GOAL OF THE EXERCISE:
Give back every one of the entries below word for word, leaving out the pictures.

SOURCE RECORDS:
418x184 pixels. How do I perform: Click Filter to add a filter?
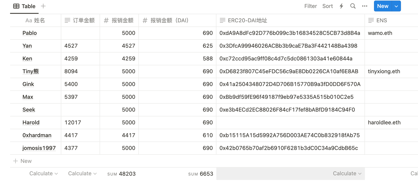(310, 6)
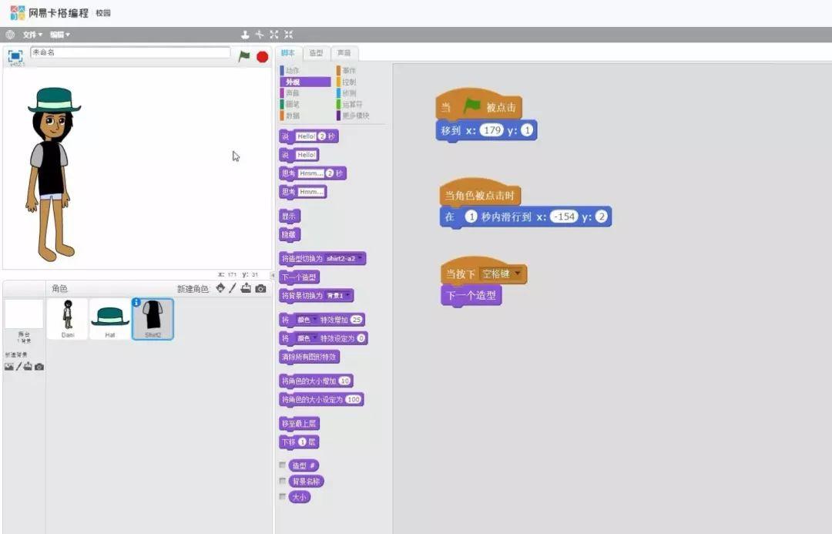Click the upload sprite from file icon
This screenshot has height=534, width=832.
click(x=246, y=288)

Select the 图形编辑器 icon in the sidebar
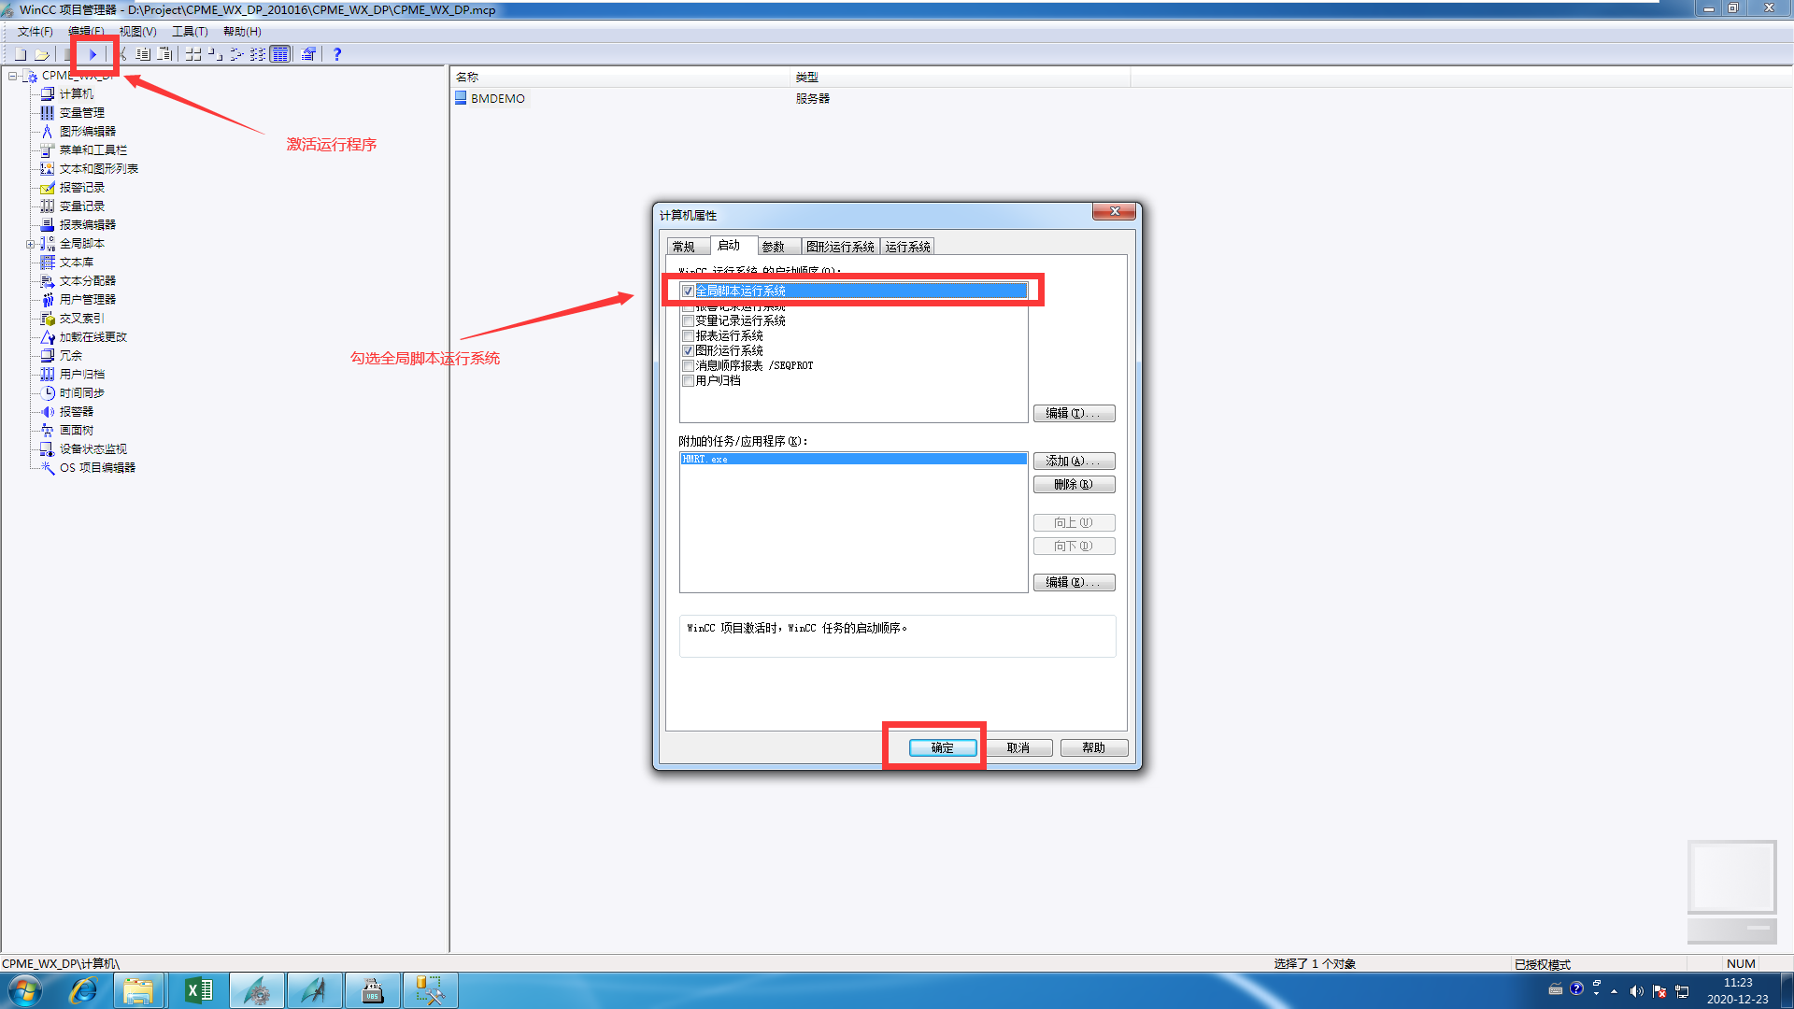(x=47, y=131)
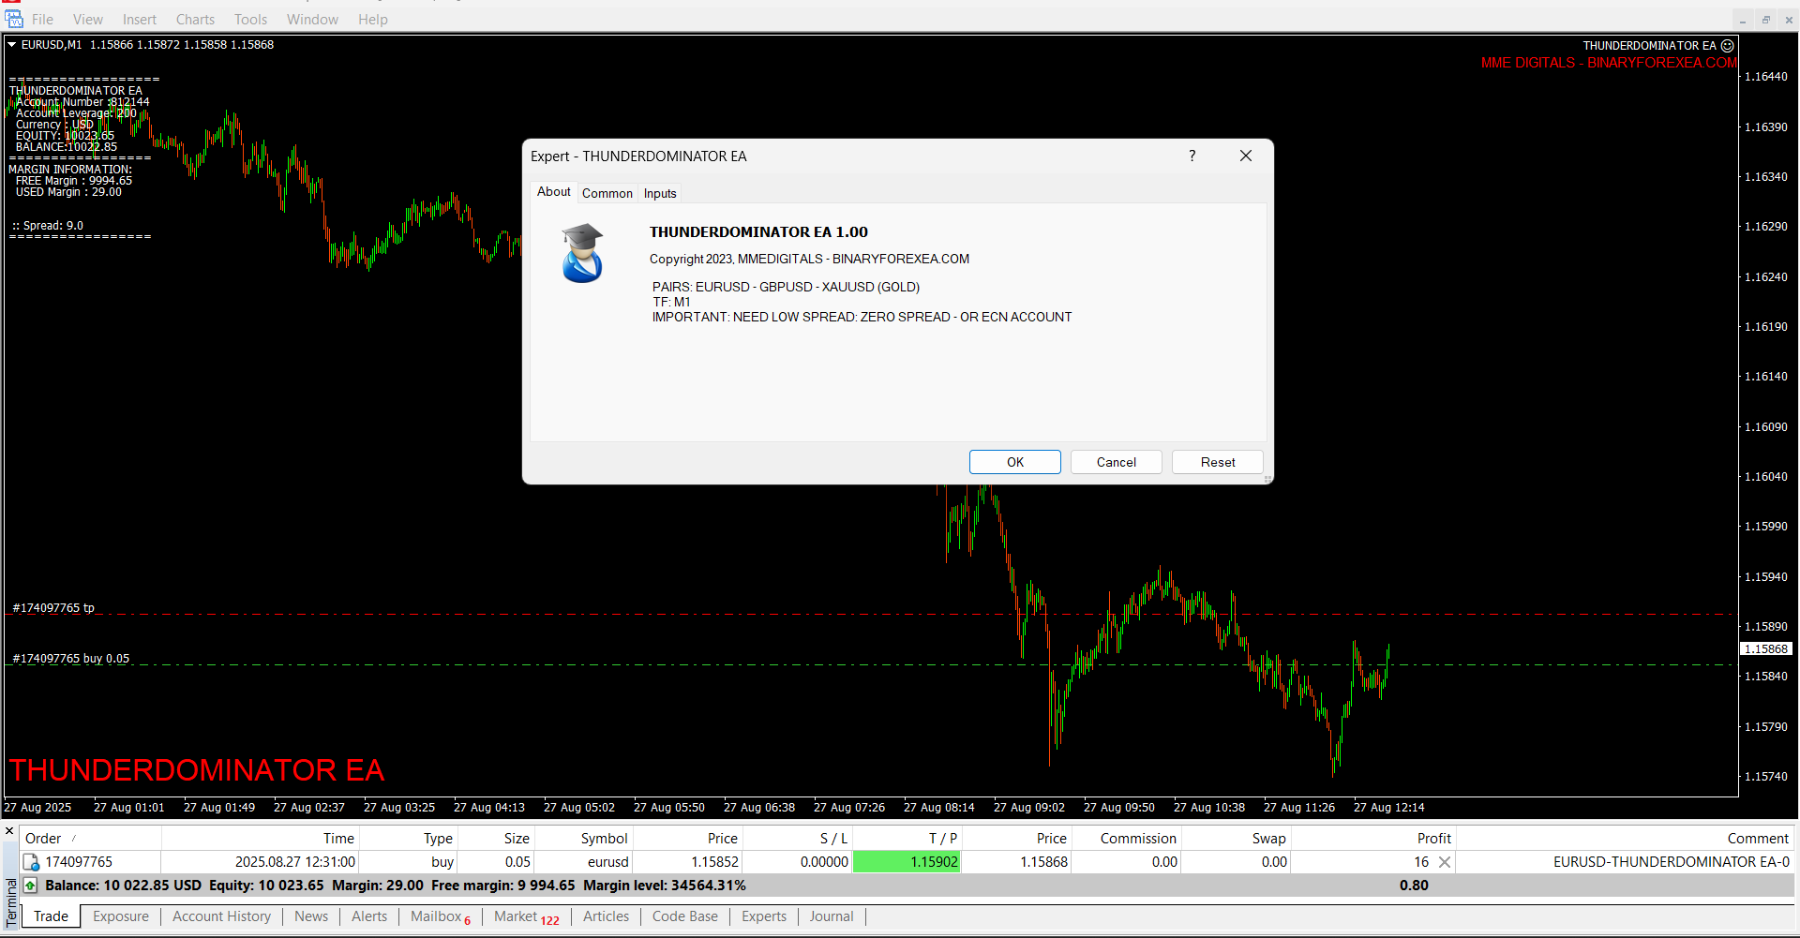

EXERCISE RESPONSE:
418x184 pixels. How do I perform: Click Filter to add a filter?
(310, 6)
Click the upload sprite from file icon
This screenshot has height=534, width=832.
click(x=246, y=288)

Select the 图形编辑器 icon in the sidebar
(x=47, y=131)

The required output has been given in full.